I recognize that life is rolling forward....relationships are changing and that is ok....I am changing and that is good....the only hard part about it is knowing how to create/develop new relationships to replace the ones that time has changed....it's the old "not sure where I fit" struggle...I suppose this is just another transition point....and I certainly don't want to do anything but move forward...and so I am...sometimes it's a little awkward and lonely, but we are moving forward.

I got my rent house occupied. I am thankful for that. I was able to raise the rent a little so that is a plus. I hear at the end of the month whether my commercial tenant will renew their lease. I'm not very optimistic. It's no secret that their business has suffered from the downturn. It could be a long process of finding a tenant or a buyer. I am trying to trust that things will work out...but I still worry about the financial burden it could become if it sits empty.

The kids and I go to family camp next week.
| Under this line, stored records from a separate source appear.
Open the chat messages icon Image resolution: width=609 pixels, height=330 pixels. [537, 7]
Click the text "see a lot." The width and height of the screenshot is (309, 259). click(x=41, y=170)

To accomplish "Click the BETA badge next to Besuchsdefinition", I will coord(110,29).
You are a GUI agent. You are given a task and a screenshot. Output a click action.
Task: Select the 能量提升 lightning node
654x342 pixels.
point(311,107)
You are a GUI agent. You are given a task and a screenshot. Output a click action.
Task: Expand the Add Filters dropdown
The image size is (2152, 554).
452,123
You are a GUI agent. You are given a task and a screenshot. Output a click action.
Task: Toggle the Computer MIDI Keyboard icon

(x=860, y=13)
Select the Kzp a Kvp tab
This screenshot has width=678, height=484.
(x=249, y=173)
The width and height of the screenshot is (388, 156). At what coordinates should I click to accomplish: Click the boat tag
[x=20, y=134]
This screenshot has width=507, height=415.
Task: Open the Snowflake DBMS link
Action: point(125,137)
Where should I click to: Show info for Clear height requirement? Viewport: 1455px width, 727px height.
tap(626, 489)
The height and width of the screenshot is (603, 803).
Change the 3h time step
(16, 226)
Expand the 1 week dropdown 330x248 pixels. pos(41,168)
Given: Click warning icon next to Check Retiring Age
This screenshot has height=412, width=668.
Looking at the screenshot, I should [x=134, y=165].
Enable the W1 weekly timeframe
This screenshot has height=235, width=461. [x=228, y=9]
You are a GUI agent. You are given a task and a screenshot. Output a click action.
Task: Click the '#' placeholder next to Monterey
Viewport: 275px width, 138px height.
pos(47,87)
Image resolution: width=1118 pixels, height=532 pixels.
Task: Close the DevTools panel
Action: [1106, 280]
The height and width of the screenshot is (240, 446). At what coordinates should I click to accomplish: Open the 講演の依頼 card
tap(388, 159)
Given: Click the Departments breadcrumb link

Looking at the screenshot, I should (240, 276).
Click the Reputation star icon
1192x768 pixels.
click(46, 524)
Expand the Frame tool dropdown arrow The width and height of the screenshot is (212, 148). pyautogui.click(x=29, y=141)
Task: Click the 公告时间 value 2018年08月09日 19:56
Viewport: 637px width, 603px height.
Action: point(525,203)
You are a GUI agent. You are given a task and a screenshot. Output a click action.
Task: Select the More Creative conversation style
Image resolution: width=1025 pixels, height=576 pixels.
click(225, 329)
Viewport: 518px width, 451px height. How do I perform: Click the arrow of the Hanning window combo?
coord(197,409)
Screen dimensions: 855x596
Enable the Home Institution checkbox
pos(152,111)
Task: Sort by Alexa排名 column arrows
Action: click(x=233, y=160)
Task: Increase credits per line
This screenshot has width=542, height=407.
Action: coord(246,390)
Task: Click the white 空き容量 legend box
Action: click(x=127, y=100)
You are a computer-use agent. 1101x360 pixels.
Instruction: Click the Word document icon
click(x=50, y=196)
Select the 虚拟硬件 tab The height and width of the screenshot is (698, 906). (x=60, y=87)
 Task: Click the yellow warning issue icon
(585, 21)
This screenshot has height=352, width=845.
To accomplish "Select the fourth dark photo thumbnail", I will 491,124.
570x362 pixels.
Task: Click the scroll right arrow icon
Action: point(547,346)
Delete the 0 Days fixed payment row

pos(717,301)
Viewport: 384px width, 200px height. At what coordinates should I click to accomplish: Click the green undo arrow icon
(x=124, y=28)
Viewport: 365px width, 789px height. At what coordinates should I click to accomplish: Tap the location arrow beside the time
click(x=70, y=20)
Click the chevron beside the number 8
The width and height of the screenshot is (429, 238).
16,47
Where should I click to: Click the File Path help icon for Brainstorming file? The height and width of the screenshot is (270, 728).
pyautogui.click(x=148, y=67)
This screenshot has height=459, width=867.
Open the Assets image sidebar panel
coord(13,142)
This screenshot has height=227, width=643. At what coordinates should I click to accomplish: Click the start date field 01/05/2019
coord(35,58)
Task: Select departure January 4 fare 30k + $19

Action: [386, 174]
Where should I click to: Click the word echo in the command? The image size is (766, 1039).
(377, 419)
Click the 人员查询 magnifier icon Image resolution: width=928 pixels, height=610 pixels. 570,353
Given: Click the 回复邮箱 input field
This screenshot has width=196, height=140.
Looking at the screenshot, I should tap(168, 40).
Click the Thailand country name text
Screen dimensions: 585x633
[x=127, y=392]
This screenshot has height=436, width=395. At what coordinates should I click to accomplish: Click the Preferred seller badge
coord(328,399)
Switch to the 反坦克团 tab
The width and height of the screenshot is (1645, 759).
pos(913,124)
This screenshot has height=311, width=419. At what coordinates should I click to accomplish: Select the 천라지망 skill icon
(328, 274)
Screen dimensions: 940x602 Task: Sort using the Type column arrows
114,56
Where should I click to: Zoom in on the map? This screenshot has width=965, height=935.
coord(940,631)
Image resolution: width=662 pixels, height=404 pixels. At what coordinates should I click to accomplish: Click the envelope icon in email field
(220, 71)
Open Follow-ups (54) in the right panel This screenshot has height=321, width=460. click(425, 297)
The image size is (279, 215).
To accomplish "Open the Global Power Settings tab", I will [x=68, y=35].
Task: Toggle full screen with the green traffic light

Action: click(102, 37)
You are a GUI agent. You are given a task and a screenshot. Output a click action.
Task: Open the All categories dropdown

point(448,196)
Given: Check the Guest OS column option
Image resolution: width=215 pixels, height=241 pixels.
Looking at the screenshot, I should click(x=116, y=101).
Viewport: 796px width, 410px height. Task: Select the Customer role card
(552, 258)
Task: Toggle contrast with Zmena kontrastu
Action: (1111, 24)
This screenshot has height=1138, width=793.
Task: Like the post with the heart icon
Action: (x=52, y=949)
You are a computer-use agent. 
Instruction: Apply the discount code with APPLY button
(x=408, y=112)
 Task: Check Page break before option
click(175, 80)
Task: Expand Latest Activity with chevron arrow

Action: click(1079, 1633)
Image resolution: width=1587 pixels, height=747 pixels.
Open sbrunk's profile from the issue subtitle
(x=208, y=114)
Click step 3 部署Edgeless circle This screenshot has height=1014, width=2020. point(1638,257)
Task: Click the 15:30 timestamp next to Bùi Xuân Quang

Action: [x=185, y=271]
I'm excited about getting away with them and praying God will teach us new things about Himself. I'm also interested to see how a camp designed specifically for families works. I've always believed that parents and their kids being together at camp is one of the most powerful experiences a family can have. Too many times kids go off to have an "experience" and come home to the same environment with parents who do little to support the things they learned at camp. So, I'm looking forward to what we will "experience" as a "family". I wouldn't trade being with my kids at camp for anything....having gone to camp with hundreds of kids, there is nothing like being able to go with your own kids...I'm thankful for the opportunity and look forward to see what God does in our family.